**WHAT YOU ARE ASKED TO DO**
Restate word for word the lines of the material below, from the line with "Given: Click the 89 cm height value" to the line with "Click the 101.484", both lines included, and no others.

**SOURCE DATA**
___

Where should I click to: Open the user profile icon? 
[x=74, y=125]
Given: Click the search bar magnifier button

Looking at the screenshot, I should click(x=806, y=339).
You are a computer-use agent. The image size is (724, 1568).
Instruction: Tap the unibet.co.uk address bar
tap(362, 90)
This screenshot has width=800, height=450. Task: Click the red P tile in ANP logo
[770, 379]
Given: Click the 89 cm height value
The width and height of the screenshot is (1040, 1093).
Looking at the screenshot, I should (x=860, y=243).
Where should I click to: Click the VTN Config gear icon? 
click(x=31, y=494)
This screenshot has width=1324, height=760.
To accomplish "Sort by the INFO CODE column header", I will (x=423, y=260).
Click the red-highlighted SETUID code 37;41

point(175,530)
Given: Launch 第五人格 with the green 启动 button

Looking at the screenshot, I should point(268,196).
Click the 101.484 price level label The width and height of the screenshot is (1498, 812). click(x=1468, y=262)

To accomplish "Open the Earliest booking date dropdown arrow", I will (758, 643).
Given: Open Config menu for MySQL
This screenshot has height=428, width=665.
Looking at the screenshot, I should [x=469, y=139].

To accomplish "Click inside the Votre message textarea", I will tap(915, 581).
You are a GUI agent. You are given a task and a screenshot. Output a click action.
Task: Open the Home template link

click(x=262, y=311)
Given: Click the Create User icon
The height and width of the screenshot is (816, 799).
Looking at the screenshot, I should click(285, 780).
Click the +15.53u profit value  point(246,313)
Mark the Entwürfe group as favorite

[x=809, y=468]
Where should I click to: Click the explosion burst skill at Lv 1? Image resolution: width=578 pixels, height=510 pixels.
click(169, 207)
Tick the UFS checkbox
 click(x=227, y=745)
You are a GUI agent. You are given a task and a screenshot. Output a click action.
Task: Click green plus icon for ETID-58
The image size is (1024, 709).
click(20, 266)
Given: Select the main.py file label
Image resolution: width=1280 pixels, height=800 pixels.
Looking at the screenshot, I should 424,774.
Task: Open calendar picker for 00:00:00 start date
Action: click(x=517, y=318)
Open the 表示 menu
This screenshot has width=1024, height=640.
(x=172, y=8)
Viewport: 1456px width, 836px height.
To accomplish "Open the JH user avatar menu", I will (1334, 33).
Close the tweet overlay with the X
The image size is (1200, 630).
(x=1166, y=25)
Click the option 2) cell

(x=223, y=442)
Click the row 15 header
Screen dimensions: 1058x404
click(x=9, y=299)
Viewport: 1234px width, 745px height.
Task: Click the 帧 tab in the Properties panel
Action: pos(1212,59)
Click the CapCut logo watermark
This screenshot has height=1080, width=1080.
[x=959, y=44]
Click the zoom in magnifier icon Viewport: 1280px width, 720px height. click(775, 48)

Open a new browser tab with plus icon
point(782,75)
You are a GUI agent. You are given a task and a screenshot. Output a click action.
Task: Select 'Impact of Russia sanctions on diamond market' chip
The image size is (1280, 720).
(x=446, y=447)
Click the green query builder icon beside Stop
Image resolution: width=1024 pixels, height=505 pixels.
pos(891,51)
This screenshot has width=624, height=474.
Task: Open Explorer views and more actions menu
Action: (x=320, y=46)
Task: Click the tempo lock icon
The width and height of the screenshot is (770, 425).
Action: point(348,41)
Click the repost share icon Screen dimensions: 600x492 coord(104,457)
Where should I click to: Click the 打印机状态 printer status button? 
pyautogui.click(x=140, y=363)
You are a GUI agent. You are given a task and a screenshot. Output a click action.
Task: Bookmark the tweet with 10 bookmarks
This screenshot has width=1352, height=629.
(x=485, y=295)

___

**TASK ANSWER**
Given: Click the 89 cm height value
The width and height of the screenshot is (1040, 1093).
Looking at the screenshot, I should (x=860, y=243).
Where should I click to: Click the VTN Config gear icon? 
click(x=31, y=494)
This screenshot has width=1324, height=760.
To accomplish "Sort by the INFO CODE column header", I will (x=423, y=260).
Click the red-highlighted SETUID code 37;41

point(175,530)
Given: Launch 第五人格 with the green 启动 button

Looking at the screenshot, I should point(268,196).
Click the 101.484 price level label The width and height of the screenshot is (1498, 812). click(x=1468, y=262)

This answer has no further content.